DOCUMENT TEXT:
+++

Phillips was a promoter of the Beatles in their teenage years, then known as the Silver Beetles, and they also played at the Jacaranda Club. The Beatles played at a new club, New Cabaret Artists' Club, that Phillips and Williams opened in 1960, and he helped with their first visit to Hamburg in 1960. He was in favour of adding percussion to their four-guitar band and Pete Best joined John Lennon, Paul McCartney, George Harrison and Stuart Sutcliffe in August 1960. Phillips drove the Beatles to Hamburg in an Austin minibus. En route, they were photographed together at Arnhem Oosterbeek War Cemetery. He performed as Lord Woodbine on the same stage as the Beatles at their first performance in Hamburg in August 1960. It has been incorrectly stated that the Beatles were once known as "Woodbine's boys".
Phillips became the manager of another Liverpool club, the Blue Angel, in 1961, also owned by Williams. After an argument with Williams over fees, the Beatles engaged Brian Epstein as their manager in November 1961 and lost contact with Phillips.

+++

DATA EXTRACT:
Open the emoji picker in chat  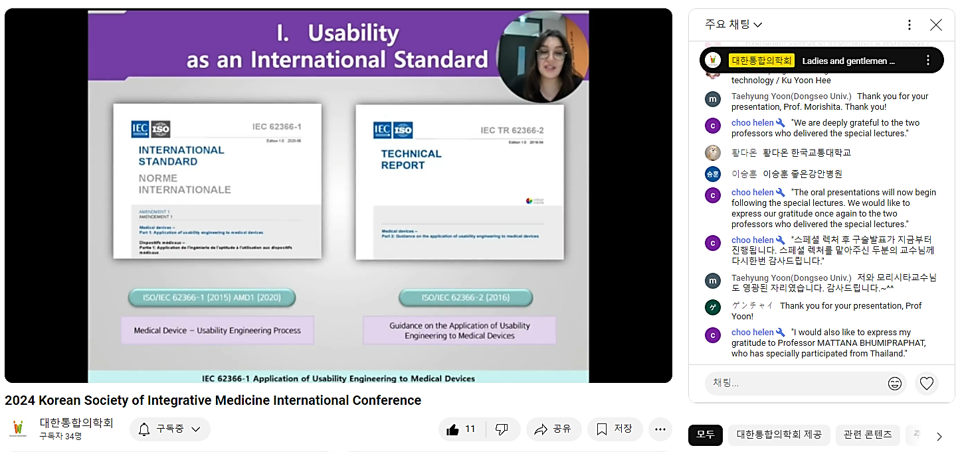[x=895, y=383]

+++

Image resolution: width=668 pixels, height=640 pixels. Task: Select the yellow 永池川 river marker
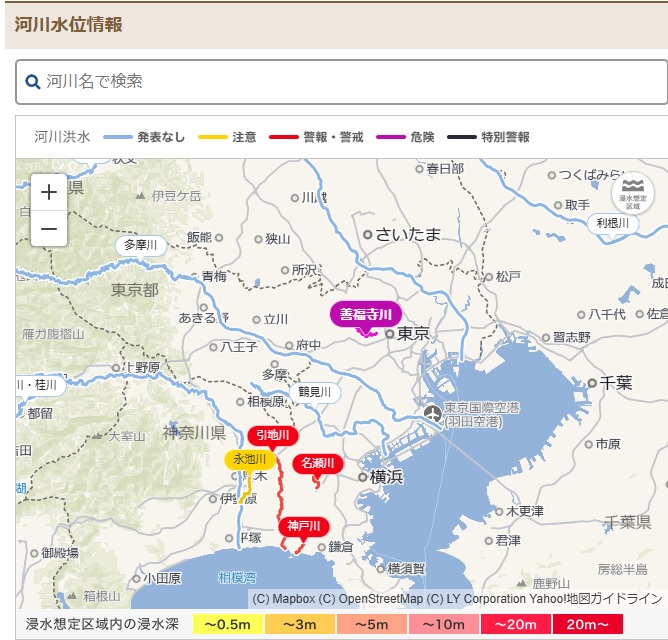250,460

+++

WHAT YOU ARE ASKED TO DO: According to the text about Phillips and the Beatles, in what vehicle did Phillips drive the Beatles to Hamburg? The rows have no connection to the text about Phillips and the Beatles.

RESPONSE: An Austin minibus.